Thai military ruler: Beijing gets us, Washington doesn’t

Chinese and U.S. soldiers stand in formation during a ceremony for a new facility at Ban Nhong-Plong Elementary School, located in Chai Badan District, Thailand, Jan. 24, 2015. As part of Exercise Cobra Gold 2015, a combined force of U.S., Chinese and Thai military engineers worked on the building. The structure will serve as a town meeting center and school cafeteria.


By ERIK SLAVIN | STARS AND STRIPES Published: February 9, 2015

Some 3,600 U.S. servicemembers are participating in Cobra Gold 2015 amid a diplomatic row that could have long-term repercussions on the security picture in Southeast Asia.

The long-running annual exercise, which had its ceremonial kickoff Monday, never seemed to be in doubt despite U.S. concerns over host nation Thailand’s military coup last May.

The U.S. values Thailand’s location and well-equipped bases as strategically critical, while Thailand values access to U.S. tactics and procedures.

This year’s exercise will feature less live-fire and more humanitarian operations, but that won’t bother most of the roughly two dozen participant and observer nations, who desire Cobra Gold largely for the relationships they can forge with each other.

Despite the apparent triumph of pragmatism at Cobra Gold, the strident Thai objections over Assistant Secretary of State Daniel Russel’s critical remarks of the military junta during a visit to Bangkok last month shouldn’t be dismissed as political theater.

Thailand, like many other nations in the region, is determining how to balance its interests between the United States and China, whose interests often diverge over regional security. The recent perceived slight by Russel could slowly push Thailand closer to China’s camp, said Anthony Davis, a Bangkok-based analyst with IHS-Jane’s Military and Security Assessments.

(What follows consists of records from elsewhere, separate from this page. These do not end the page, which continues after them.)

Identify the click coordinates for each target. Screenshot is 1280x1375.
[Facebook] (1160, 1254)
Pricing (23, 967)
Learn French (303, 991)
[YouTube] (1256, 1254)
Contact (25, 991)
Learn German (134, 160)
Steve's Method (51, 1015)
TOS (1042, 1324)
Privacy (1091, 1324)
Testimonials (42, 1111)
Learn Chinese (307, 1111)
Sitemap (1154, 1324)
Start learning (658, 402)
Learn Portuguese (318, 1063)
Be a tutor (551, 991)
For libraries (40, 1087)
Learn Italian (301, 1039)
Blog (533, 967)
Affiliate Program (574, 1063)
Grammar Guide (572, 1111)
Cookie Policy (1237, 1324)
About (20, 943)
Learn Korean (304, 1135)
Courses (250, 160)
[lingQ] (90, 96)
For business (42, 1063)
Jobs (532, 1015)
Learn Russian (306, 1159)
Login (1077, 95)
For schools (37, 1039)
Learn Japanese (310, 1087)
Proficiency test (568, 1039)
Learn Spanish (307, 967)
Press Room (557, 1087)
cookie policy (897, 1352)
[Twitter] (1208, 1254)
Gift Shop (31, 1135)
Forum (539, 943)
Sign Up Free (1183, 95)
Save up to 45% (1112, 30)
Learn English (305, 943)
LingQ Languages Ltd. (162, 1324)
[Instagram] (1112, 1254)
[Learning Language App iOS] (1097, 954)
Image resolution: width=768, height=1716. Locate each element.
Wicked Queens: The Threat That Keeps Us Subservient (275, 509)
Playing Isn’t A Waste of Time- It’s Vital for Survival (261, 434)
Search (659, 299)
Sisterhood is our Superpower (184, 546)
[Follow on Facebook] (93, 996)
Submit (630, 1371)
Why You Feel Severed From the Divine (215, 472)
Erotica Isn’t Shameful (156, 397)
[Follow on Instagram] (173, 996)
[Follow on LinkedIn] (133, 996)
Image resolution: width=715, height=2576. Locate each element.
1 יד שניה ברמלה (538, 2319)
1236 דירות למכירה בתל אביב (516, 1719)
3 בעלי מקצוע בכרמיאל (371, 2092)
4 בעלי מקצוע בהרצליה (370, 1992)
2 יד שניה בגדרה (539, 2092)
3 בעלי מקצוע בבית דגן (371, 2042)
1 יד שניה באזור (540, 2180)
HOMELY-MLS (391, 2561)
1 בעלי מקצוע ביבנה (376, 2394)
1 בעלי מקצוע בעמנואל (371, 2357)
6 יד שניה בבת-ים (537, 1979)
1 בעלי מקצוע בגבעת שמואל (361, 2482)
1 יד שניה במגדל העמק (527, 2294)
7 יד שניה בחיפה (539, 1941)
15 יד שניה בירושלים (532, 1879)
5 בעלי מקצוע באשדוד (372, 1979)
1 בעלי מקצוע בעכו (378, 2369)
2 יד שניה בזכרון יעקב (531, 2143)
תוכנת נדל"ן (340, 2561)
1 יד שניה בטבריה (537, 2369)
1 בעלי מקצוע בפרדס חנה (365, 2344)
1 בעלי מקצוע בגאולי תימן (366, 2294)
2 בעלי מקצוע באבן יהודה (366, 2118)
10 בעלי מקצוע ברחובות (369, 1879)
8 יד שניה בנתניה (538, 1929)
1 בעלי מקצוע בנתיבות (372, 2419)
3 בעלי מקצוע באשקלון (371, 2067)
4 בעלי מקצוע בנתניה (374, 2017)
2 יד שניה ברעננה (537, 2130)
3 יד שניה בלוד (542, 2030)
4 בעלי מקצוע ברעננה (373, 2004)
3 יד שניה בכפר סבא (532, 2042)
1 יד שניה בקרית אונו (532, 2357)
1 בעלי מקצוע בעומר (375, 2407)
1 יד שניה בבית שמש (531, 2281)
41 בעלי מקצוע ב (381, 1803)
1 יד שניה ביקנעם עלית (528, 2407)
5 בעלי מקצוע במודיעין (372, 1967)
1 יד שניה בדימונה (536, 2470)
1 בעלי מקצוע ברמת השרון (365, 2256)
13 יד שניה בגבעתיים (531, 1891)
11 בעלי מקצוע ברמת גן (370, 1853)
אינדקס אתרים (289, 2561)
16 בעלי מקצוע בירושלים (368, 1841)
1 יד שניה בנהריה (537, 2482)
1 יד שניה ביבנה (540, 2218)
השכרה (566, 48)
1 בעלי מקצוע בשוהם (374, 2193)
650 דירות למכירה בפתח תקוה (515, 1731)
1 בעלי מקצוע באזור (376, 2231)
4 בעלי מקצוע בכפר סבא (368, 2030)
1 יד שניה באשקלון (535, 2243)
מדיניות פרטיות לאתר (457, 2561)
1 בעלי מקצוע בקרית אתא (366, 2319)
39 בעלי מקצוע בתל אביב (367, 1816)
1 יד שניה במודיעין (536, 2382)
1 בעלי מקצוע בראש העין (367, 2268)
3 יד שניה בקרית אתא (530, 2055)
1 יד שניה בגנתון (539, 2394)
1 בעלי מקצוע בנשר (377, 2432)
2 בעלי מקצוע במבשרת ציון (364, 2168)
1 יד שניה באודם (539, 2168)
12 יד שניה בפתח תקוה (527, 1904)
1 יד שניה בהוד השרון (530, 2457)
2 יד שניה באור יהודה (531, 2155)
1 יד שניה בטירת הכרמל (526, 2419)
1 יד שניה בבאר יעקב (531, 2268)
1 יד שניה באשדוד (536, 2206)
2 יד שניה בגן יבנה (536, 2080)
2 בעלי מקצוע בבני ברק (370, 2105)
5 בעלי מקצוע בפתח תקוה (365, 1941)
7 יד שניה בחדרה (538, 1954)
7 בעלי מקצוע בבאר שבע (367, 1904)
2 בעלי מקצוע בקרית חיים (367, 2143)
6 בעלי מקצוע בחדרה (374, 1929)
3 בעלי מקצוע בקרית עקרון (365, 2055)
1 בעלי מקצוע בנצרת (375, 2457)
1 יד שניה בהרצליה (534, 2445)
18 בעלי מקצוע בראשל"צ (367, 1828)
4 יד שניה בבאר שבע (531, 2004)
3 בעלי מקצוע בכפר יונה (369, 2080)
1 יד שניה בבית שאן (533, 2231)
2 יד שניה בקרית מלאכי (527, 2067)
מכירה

“In a decade or 15 years, this may be seen as a watershed moment in a mutual recalibration of the (U.S.-Thai) relationship, which will entail a downgrading,” Davis said.

Russel bluntly discussed the coup and prosecution of Thailand’s democratically elected government, which the military and political opponents viewed as corrupt, during his Jan. 26 speech at Chulalongkorn University and in a subsequent television interview.

“Ending martial law throughout the country and removing restrictions on freedom of speech and assembly are important steps as part of a genuinely inclusive reform process that reflects the broad diversity of views within the country,” Russel said during his speech.

His comments likely wouldn’t have been taken so harshly had they been made in private, or through a spokesman in Washington. Secretary of State John Kerry and others have criticized the Thai government for crackdowns on protesters and media, book bans and other actions.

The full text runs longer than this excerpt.